Nous soutenons l'occupation de l'église St-Laurent par le Collectif-R afin d'y constituer un refuge contre les renvois de requérant-e-s d'asile débouté.e.s. Stop aux renvois Dublin! Soutenez le refuge et signez le manifeste:

mardi 17 janvier 2012

Imaginez-vous délogé-e-s au petit matin, forcé-e-s à une journée d’errance dans une ville inconnue, sans argent ni papier et sans le droit de travailler…


… C’est ce qui risque d’être imposé à de nombreux-euses requérant-e-s d’asile débouté-e-s de notre canton selon l’article paru dans le 24Heures du 6 janvier 2012 : « Vaud : des requérants d’asile sans lit fixe ni armoire ».
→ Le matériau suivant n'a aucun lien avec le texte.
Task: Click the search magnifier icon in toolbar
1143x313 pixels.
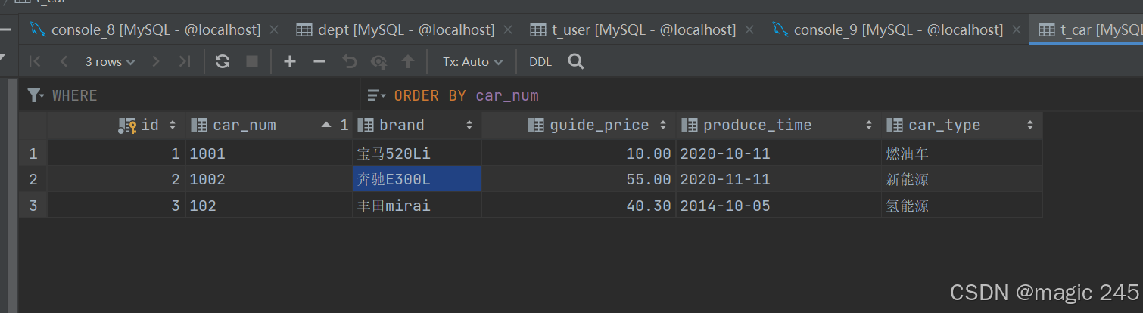Action: 576,61
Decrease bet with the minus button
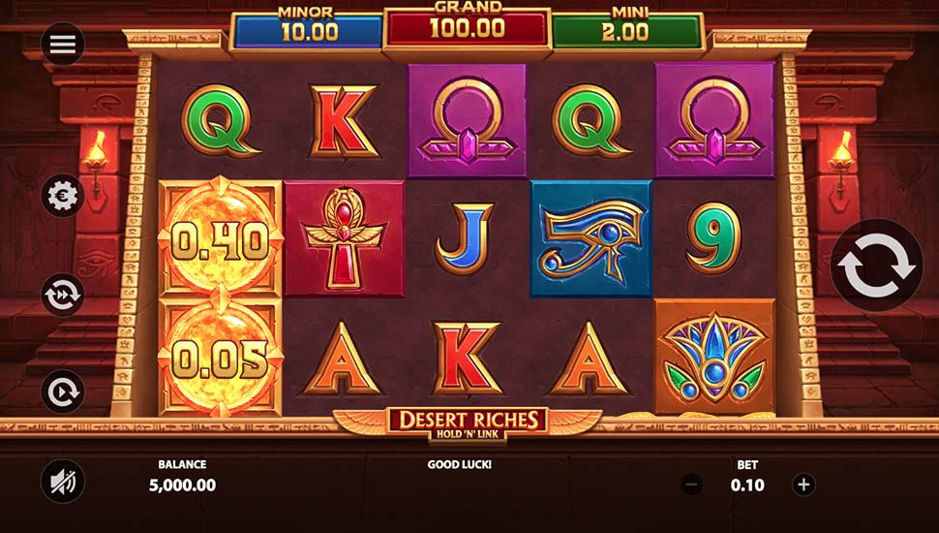This screenshot has width=939, height=533. click(x=692, y=484)
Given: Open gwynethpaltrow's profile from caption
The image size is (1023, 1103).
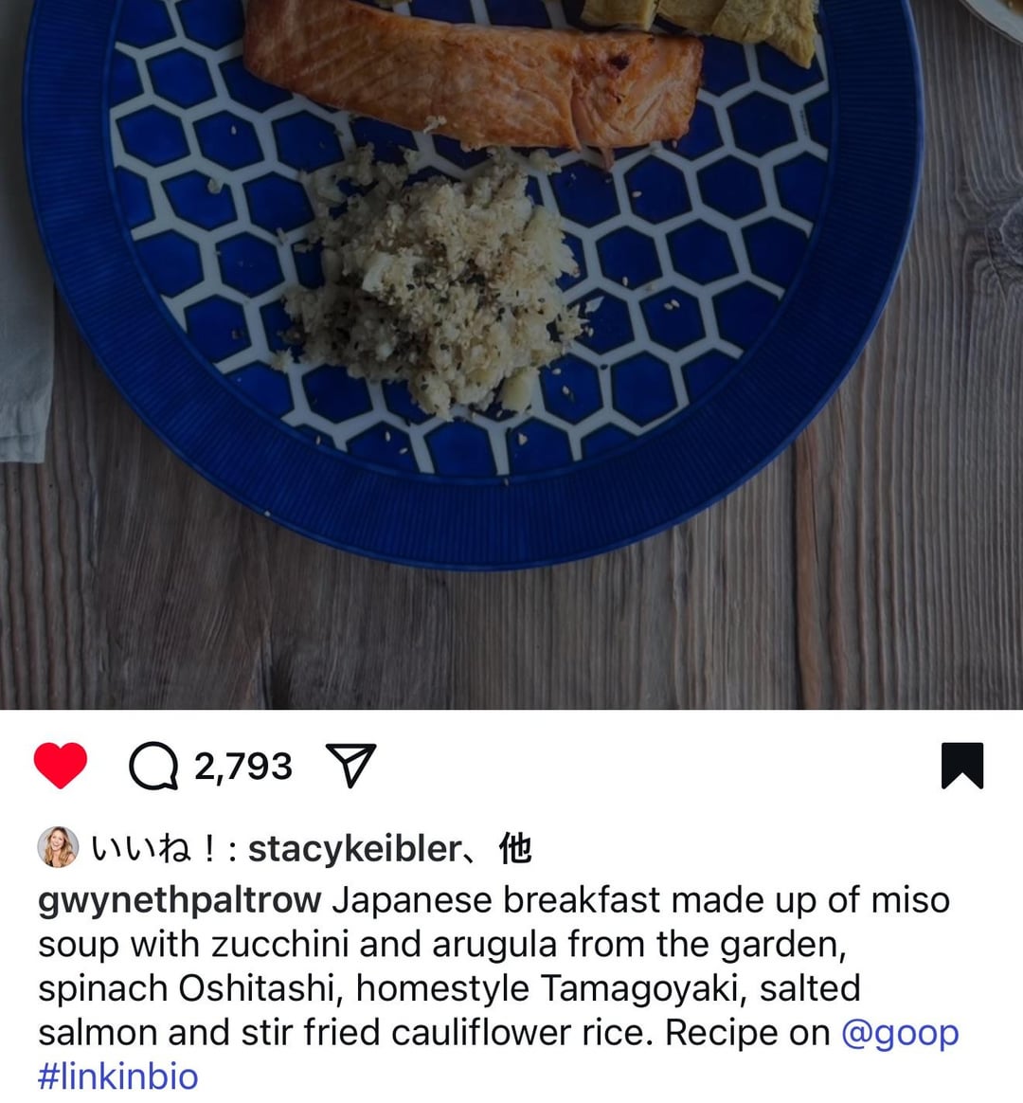Looking at the screenshot, I should coord(180,901).
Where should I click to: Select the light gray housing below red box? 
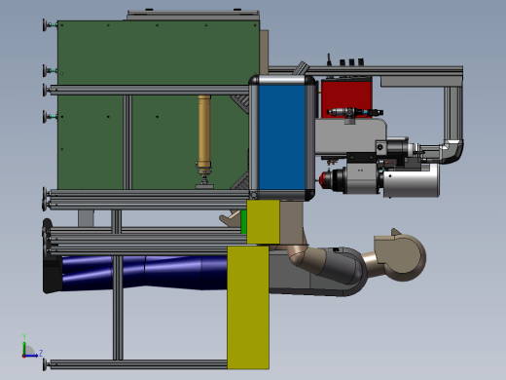350,136
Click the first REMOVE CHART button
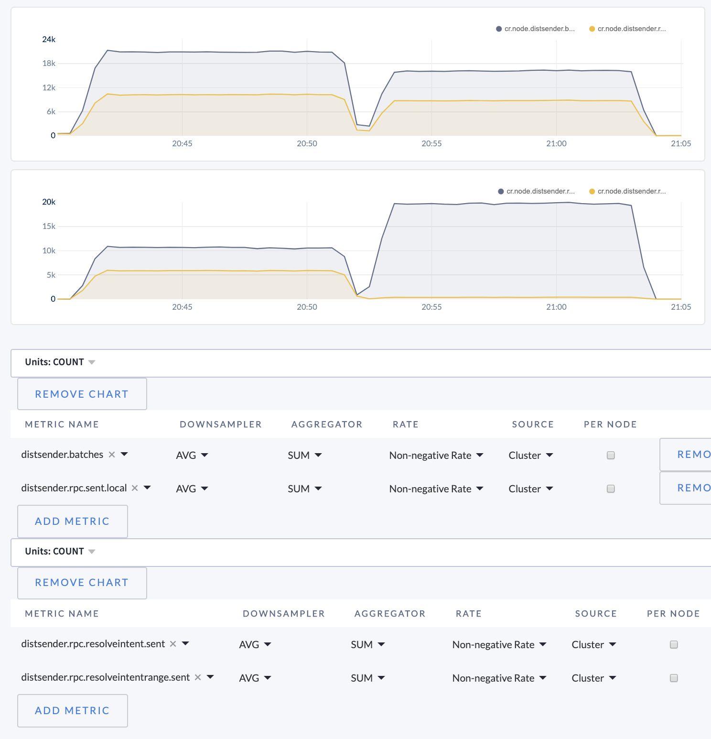The width and height of the screenshot is (711, 739). click(x=82, y=394)
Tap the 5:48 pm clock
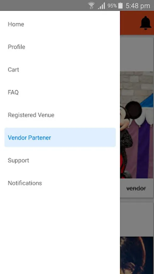154x274 pixels. pyautogui.click(x=138, y=6)
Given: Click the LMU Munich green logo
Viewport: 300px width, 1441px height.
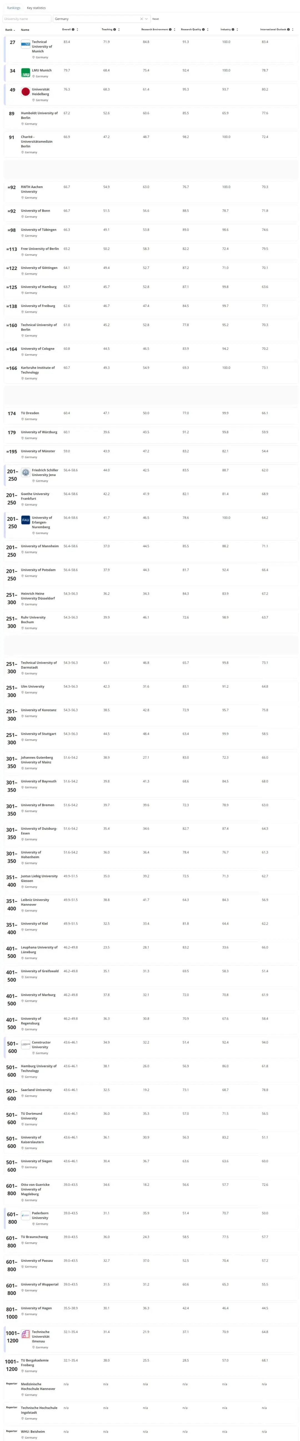Looking at the screenshot, I should (x=26, y=73).
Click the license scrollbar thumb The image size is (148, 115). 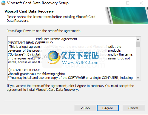[x=138, y=44]
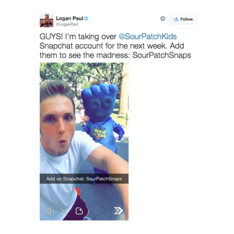Click the Follow button

tap(183, 19)
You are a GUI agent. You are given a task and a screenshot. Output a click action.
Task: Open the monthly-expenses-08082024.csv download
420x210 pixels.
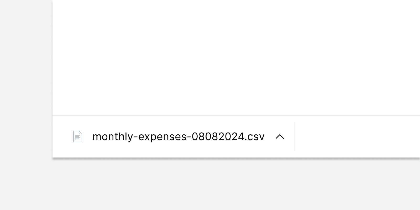pos(179,137)
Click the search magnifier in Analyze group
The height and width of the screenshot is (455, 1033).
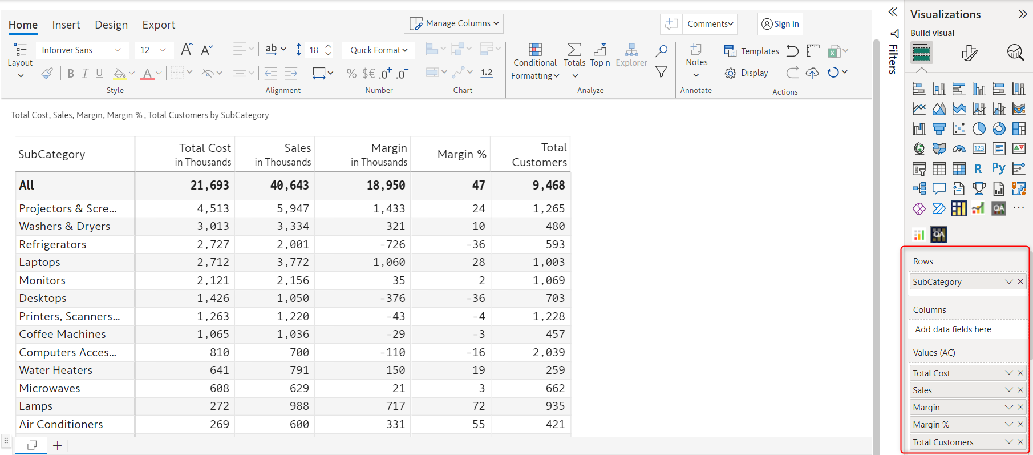point(661,51)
Il y est mentionné que l’Etablissement vaudois d’accueil des migrants (EVAM) exploitera en 2012, à titre expérimental, l’utilisation d’abris de la protection civile sous forme de sleep-in pour accueillir les requérant-e-s d’asile débouté-e-s durant la nuit uniquement en les laissant à la rue pour la journée avec leurs affaires sur le dos.



Le Collectif Droit de rester s’insurge contre cette nouvelle violation des droits fondamentaux des requérant-e-s d’asile envisagée par le Département de l'intérieur (DINT) et qui va à l’encontre de l’article 12 de la Constitution Suisse: « Quiconque est dans une situation de détresse et n’est pas en mesure de subvenir à son entretien a le droit d’être aidé et assisté et de recevoir les moyens indispensables pour mener une existence conforme à la dignité humaine ».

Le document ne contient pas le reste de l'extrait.